* QUELLENAUSZUG
# # #

Vollversammlung des Lutherischen Weltbundes in Namibia

Verbrechen der Kolonialzeit als "heimliches Hauptthema"

In Namibia berät der Lutherische Weltbund über theologische Themen genauso wie über Klimaschutz, Menschenrechte und auch über die Verbrechen der Kolonialzeit. domradio.de sprach mit dem Journalisten Benjamin Lassiwe, der den Kongress begeitet.

Jahresvollversammlung des LWB in Namibia / © Norbert Neetz (epd)
Jahresvollversammlung des LWB in Namibia / © Norbert Neetz ( epd )

domradio.de: Warum trifft sich der Lutherische Weltbund in Namibia. Es klingt irgendwie logischer, dass man das Treffen im Jubiläumsjahr der Reformation vielleicht auch in Deutschland gemacht hätte, in der Heimat von Luther.

# # #

* VORLIEGENDE ANGABEN
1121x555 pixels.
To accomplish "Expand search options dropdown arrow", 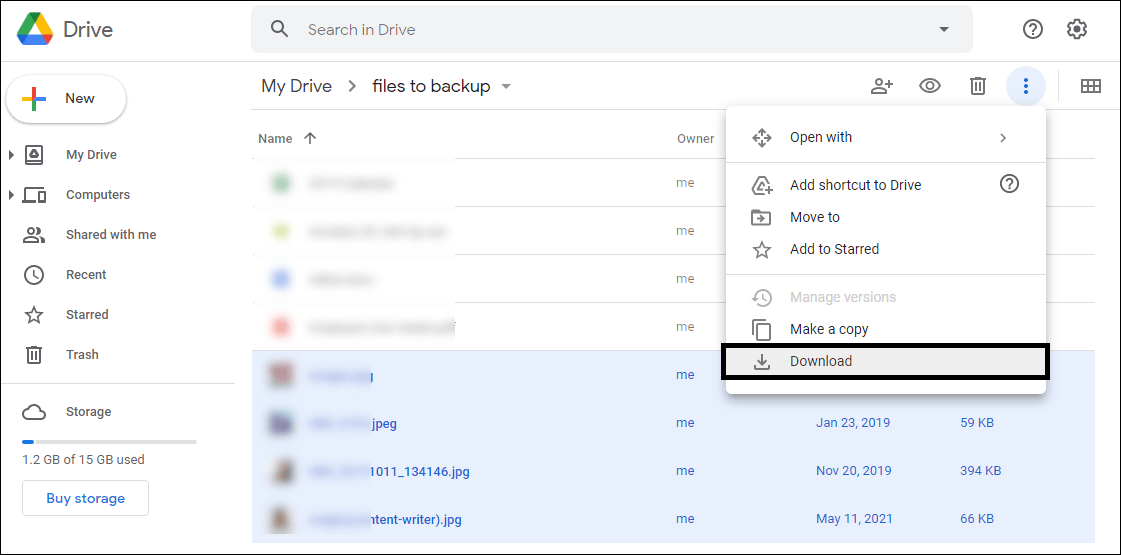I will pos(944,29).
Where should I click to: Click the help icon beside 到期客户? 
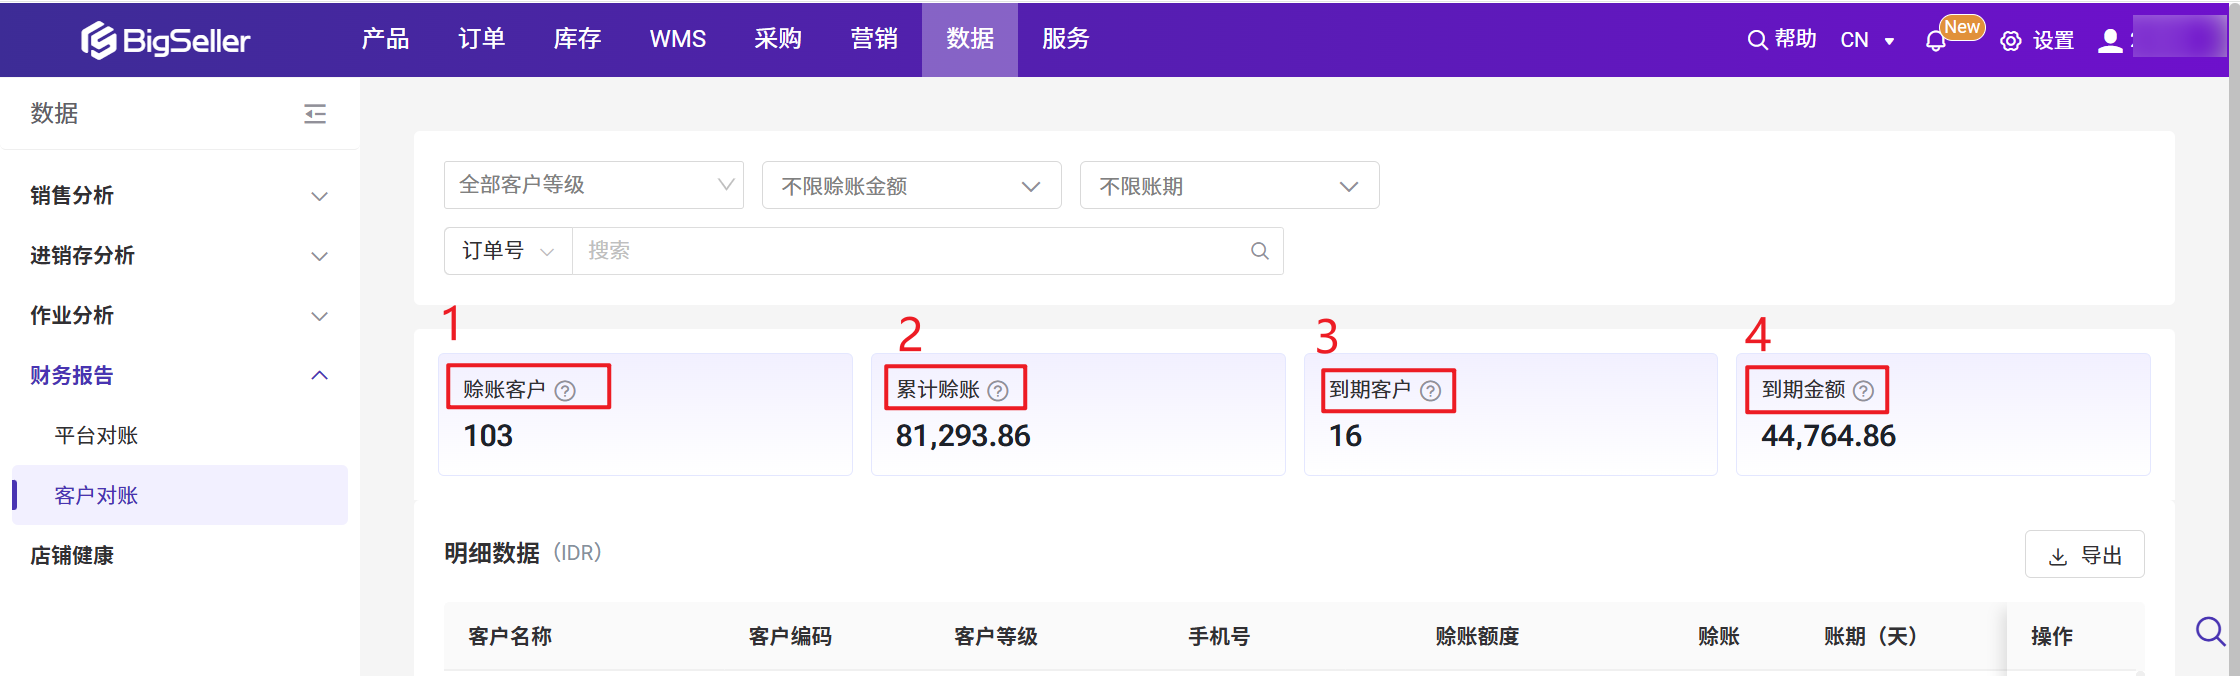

# # #

* AUFGABE 1
In welchem Land tagt der Lutherische Weltbund laut dem Quellenauszug?
* AUFGABE 2
Fasse den Absatz im Quellenauszug, der mit „In Namibia berät der Lutherische Weltbund“ beginnt, als kurze Liste zusammen.
* AUFGABE 3
Entnimm dem Quellenauszug wortgetreu den Abschnitt, der mit „Jahresvollversammlung des LWB in Namibia / © Norbert Neetz ( epd“ beginnt und sich bis „Heimat von Luther.“ erstreckt.

* MUSTERLÖSUNG 1
In Namibia.

* MUSTERLÖSUNG 2
- Der Lutherische Weltbund berät in Namibia über theologische Themen, Klimaschutz, Menschenrechte und die Verbrechen der Kolonialzeit.
- domradio.de sprach darüber mit dem Journalisten Benjamin Lassiwe, der den Kongress begleitet.

* MUSTERLÖSUNG 3
Jahresvollversammlung des LWB in Namibia / © Norbert Neetz ( epd )

domradio.de: Warum trifft sich der Lutherische Weltbund in Namibia. Es klingt irgendwie logischer, dass man das Treffen im Jubiläumsjahr der Reformation vielleicht auch in Deutschland gemacht hätte, in der Heimat von Luther.